_EXTRACTED DATA_
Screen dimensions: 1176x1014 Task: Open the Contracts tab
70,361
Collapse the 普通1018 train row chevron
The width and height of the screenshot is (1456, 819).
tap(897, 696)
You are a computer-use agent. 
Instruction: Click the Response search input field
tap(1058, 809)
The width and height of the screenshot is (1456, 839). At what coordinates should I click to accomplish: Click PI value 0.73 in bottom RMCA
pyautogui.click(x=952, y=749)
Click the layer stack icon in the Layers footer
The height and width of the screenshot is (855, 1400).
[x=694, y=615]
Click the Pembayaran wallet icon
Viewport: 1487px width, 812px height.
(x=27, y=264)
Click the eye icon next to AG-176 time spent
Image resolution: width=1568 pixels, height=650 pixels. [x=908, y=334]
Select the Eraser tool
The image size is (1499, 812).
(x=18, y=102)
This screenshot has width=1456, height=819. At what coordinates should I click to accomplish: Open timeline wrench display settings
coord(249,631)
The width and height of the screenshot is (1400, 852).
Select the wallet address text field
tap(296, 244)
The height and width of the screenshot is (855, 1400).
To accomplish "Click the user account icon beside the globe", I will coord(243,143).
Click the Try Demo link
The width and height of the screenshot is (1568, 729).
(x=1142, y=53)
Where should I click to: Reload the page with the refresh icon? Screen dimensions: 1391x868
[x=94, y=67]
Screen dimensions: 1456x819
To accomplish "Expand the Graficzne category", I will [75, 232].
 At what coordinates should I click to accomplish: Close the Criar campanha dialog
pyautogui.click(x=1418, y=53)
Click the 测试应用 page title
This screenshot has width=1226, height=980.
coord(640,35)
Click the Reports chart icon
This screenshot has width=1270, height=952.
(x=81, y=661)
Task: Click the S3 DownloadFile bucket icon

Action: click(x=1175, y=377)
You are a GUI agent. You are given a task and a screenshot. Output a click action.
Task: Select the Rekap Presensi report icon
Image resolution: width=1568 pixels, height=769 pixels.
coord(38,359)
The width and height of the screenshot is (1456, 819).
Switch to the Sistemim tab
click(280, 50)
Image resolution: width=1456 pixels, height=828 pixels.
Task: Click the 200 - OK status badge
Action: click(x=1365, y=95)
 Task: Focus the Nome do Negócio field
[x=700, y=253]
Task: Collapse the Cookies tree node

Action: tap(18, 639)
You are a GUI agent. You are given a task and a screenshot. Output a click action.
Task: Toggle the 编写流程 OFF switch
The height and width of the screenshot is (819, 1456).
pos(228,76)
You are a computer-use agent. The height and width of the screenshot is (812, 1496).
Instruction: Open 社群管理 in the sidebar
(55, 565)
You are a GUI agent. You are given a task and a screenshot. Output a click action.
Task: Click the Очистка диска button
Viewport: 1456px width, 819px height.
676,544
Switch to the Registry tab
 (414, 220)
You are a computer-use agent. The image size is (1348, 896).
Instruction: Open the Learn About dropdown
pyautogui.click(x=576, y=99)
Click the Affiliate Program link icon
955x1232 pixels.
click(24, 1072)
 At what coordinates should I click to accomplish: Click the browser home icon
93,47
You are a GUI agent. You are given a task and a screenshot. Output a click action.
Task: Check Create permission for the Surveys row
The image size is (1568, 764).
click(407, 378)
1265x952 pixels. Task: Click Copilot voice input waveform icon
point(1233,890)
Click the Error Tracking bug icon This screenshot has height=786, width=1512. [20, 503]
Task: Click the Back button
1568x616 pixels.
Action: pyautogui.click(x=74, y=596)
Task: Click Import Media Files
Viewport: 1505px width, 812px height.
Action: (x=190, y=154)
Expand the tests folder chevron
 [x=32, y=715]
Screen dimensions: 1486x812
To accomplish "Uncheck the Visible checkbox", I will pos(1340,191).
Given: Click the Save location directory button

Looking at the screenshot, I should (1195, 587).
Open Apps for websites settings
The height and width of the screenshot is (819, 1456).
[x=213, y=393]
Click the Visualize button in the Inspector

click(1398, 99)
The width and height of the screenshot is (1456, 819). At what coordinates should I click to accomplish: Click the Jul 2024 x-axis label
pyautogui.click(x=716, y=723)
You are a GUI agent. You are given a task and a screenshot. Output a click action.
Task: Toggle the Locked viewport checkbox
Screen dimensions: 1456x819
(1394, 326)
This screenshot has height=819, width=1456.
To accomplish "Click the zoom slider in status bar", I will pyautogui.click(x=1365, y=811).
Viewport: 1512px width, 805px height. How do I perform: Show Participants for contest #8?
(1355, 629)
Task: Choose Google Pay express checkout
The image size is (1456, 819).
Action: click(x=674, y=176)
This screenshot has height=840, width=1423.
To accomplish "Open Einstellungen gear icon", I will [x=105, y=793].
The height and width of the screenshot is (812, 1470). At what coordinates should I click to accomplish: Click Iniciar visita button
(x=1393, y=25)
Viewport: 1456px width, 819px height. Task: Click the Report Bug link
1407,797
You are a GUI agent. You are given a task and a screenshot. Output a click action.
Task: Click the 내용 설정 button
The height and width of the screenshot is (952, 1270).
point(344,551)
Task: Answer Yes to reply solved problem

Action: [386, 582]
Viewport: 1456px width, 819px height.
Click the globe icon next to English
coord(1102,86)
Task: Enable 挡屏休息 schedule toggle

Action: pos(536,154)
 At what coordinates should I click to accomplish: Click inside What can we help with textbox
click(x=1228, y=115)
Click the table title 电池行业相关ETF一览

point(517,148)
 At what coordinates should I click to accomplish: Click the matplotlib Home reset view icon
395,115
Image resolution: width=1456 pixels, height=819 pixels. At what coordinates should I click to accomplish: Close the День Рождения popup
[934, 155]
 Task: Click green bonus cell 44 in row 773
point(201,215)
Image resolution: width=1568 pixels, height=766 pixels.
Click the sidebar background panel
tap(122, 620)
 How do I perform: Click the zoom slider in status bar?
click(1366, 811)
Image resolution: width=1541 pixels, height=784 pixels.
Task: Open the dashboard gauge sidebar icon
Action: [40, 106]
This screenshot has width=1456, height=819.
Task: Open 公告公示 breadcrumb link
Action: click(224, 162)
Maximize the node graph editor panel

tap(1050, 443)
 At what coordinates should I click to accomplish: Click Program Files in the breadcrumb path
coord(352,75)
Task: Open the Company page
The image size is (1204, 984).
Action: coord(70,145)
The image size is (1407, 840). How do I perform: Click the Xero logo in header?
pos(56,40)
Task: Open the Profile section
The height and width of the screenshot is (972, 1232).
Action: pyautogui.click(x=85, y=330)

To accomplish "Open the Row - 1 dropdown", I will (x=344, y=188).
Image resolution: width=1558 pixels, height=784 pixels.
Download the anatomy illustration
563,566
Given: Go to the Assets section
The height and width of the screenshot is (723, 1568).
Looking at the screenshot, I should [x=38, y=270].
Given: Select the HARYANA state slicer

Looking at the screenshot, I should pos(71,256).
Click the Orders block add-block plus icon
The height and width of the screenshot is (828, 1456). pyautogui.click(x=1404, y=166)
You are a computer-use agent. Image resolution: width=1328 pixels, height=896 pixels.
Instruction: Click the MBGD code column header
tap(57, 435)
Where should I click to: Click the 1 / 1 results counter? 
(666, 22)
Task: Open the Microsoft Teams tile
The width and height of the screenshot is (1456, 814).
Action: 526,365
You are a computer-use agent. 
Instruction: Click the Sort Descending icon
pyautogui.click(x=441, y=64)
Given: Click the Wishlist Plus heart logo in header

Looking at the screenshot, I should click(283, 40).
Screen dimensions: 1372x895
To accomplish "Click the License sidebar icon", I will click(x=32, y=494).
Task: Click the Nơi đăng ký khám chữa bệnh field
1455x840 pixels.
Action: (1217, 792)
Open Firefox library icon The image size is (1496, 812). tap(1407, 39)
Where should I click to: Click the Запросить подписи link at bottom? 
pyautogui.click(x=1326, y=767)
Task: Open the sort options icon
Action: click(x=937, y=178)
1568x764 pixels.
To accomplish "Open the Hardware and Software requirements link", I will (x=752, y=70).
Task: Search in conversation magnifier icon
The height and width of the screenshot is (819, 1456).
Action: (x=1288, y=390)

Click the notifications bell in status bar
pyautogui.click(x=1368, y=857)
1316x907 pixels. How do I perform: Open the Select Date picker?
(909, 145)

_ACTIVITY_
Out of the data above, transcribe exactly and only the lines starting with the line that has "Click the 测试应用 page title" and going on through the line that has "You are a computer-use agent. The image", both included.

_TASK OUTPUT_
Click the 测试应用 page title
This screenshot has width=1226, height=980.
coord(640,35)
Click the Reports chart icon
This screenshot has width=1270, height=952.
(x=81, y=661)
Task: Click the S3 DownloadFile bucket icon

Action: click(x=1175, y=377)
You are a GUI agent. You are given a task and a screenshot. Output a click action.
Task: Select the Rekap Presensi report icon
Image resolution: width=1568 pixels, height=769 pixels.
coord(38,359)
The width and height of the screenshot is (1456, 819).
Switch to the Sistemim tab
click(280, 50)
Image resolution: width=1456 pixels, height=828 pixels.
Task: Click the 200 - OK status badge
Action: click(x=1365, y=95)
 Task: Focus the Nome do Negócio field
[x=700, y=253]
Task: Collapse the Cookies tree node

Action: tap(18, 639)
You are a GUI agent. You are given a task and a screenshot. Output a click action.
Task: Toggle the 编写流程 OFF switch
The height and width of the screenshot is (819, 1456).
pos(228,76)
You are a computer-use agent. The height and width of the screenshot is (812, 1496).
Instruction: Open 社群管理 in the sidebar
(55, 565)
You are a GUI agent. You are given a task and a screenshot. Output a click action.
Task: Click the Очистка диска button
Viewport: 1456px width, 819px height.
676,544
Switch to the Registry tab
 (414, 220)
You are a computer-use agent. The image size is (1348, 896).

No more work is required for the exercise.